Video replays look set to be used at the World Cup this summer after the game's law-makers described the results from two years' of trials as "very encouraging".
That was the clear message from the International Football Association Board's (IFAB) 132nd annual business meeting in Zurich in Monday.
Chaired by FIFA's deputy general secretary Zvonimir Boban, the meeting of technical experts was given a detailed analysis of how video assistant referees (VARs) have performed in 804 competitive games in more than 20 competitions across the world.
Collated by leading Belgian university KU Leuven, the results revealed that a "clear and obvious error" by the match official was overturned in every third game.
Facts and figures about the VAR experiment. pic.twitter.com/yolgWcK9Ag— The IFAB (@TheIFAB) January 22, 2018
Typically, the VAR is checking fewer than five decisions a game and most of these checks - simple reviews of the action during breaks in play - have no impact on the game at all.
More than half of these checks are for goals and penalty decisions, with the remainder being potential red-card incidents. The fourth permitted use of VARs - to clear up cases of mistaken identity when cards are being shown - has hardly occurred at all.
According to the data, match officials are getting 93 per cent of the possible VAR decisions correct, but video replays enable football to boost that to 98.9 per cent, the missing 1.1 per cent being an admission that human error cannot be completely excluded from the process, particularly when speed is of the essence.
On that matter, the median duration of a review has been 60 seconds: 39 seconds for decisions the match official has been willing to change without looking at the footage themselves and 70 seconds for incidents they have wanted to look at on a screen at pitchside.

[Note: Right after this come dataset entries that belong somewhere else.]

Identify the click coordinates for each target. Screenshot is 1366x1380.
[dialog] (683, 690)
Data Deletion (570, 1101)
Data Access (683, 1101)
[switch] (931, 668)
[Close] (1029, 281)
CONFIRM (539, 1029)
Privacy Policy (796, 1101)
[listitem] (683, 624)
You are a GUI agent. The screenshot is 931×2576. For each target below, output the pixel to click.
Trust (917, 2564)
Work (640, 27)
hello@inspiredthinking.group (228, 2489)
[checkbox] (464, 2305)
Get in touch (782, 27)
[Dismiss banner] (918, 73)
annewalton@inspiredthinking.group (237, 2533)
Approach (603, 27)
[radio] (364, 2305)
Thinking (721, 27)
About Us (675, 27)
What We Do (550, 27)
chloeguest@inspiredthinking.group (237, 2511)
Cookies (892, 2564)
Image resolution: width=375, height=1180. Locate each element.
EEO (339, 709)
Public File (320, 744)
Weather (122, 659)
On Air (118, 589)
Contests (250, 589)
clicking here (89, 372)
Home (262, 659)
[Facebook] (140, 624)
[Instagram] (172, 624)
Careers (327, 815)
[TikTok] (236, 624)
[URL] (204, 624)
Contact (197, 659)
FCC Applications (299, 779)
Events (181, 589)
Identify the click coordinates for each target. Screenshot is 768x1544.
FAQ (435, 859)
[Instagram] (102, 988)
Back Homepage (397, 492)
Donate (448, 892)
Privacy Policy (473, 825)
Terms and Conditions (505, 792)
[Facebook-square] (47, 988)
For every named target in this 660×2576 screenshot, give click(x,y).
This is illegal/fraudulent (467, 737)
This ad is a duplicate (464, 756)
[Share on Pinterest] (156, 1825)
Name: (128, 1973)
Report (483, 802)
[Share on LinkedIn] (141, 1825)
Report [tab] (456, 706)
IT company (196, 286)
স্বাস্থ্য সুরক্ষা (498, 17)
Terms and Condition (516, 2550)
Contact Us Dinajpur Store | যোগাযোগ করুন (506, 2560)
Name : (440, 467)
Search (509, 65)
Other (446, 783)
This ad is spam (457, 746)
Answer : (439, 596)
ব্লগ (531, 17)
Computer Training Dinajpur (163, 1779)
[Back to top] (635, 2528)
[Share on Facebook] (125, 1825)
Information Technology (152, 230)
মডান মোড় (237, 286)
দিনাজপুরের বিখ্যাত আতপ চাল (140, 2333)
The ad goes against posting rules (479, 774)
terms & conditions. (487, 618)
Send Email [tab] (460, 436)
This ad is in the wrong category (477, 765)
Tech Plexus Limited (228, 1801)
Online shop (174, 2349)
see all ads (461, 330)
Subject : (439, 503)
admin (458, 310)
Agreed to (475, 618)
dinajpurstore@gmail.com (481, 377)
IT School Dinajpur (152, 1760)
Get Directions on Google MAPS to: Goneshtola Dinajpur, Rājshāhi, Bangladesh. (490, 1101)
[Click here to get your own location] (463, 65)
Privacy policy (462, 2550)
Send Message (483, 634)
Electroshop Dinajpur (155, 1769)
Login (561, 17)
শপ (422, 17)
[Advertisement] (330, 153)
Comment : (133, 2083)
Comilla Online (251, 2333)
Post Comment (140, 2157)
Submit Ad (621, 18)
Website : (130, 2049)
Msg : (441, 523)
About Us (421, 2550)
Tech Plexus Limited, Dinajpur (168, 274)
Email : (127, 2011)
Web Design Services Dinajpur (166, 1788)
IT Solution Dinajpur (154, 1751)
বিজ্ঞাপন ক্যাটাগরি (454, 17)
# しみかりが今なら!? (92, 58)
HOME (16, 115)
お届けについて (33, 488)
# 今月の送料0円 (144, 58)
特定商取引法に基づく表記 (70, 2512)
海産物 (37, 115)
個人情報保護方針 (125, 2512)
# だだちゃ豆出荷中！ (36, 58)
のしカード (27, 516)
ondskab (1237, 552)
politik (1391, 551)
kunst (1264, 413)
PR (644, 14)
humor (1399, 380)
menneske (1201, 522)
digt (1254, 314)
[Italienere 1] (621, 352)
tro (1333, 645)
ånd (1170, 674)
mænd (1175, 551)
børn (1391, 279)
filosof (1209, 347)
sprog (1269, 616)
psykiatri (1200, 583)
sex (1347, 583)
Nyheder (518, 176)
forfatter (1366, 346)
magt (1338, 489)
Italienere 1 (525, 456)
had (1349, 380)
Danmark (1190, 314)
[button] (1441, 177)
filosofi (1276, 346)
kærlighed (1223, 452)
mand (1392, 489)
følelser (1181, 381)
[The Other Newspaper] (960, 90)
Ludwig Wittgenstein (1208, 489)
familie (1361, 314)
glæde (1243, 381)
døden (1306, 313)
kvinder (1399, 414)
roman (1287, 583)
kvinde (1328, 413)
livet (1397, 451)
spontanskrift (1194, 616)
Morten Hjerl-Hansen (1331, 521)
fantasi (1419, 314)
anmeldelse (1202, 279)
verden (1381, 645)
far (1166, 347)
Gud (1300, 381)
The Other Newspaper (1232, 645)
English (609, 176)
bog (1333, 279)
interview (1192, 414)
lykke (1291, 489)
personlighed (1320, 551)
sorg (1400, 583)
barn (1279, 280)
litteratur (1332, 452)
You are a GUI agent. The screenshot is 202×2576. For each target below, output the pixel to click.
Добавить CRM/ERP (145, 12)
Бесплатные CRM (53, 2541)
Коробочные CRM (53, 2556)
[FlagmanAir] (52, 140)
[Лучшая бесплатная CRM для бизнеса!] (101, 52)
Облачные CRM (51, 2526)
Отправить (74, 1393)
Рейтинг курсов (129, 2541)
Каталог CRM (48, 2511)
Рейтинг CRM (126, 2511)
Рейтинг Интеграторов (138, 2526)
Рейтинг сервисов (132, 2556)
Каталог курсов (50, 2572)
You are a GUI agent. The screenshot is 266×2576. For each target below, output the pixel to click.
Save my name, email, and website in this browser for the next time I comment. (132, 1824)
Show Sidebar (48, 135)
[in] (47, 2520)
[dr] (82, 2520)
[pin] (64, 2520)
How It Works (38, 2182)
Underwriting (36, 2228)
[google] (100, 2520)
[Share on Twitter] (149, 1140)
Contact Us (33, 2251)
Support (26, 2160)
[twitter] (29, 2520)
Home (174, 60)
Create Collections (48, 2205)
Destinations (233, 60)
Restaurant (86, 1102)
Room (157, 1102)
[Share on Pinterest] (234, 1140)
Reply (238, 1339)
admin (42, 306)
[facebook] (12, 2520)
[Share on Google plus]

These broadly positive results would not seem to tally with the public perception of the trials in countries such as Australia, Germany or Italy, but IFAB's experts are adamant that huge progress has been made since the system was first rolled out in 2016 and the experience improves with practice.
Speaking to reporters on a conference call after the meeting, which sets the agenda for the next annual general meeting, IFAB secretary Lukas Brud said the experts had enjoyed a "good discussion" about the results of the trial, which they considered to be "very encouraging".
He would not confirm nor deny if the meeting voted to make an "indicative recommendation" to the AGM that VARs should be formally adopted into football's laws, but it is widely understood that such a recommendation will be made.
When asked if it had heard enough now to say it would definitely be using the system at Russia 2018, a FIFA spokesperson told Press Association Sport a decision would be made after the IFAB AGM, which will be chaired by FIFA president Gianni Infantino, in Zurich on 3 March.
English football's experience of VARs is still only four games old, with two more trials coming this week.
The decision to correctly award Leicester striker Kelechi Iheanacho's second goal against Fleetwood was a notable success for the system, whereas the failure to give Chelsea a penalty when Willian was tripped against Norwich 24 hours later was a much-discussed miss.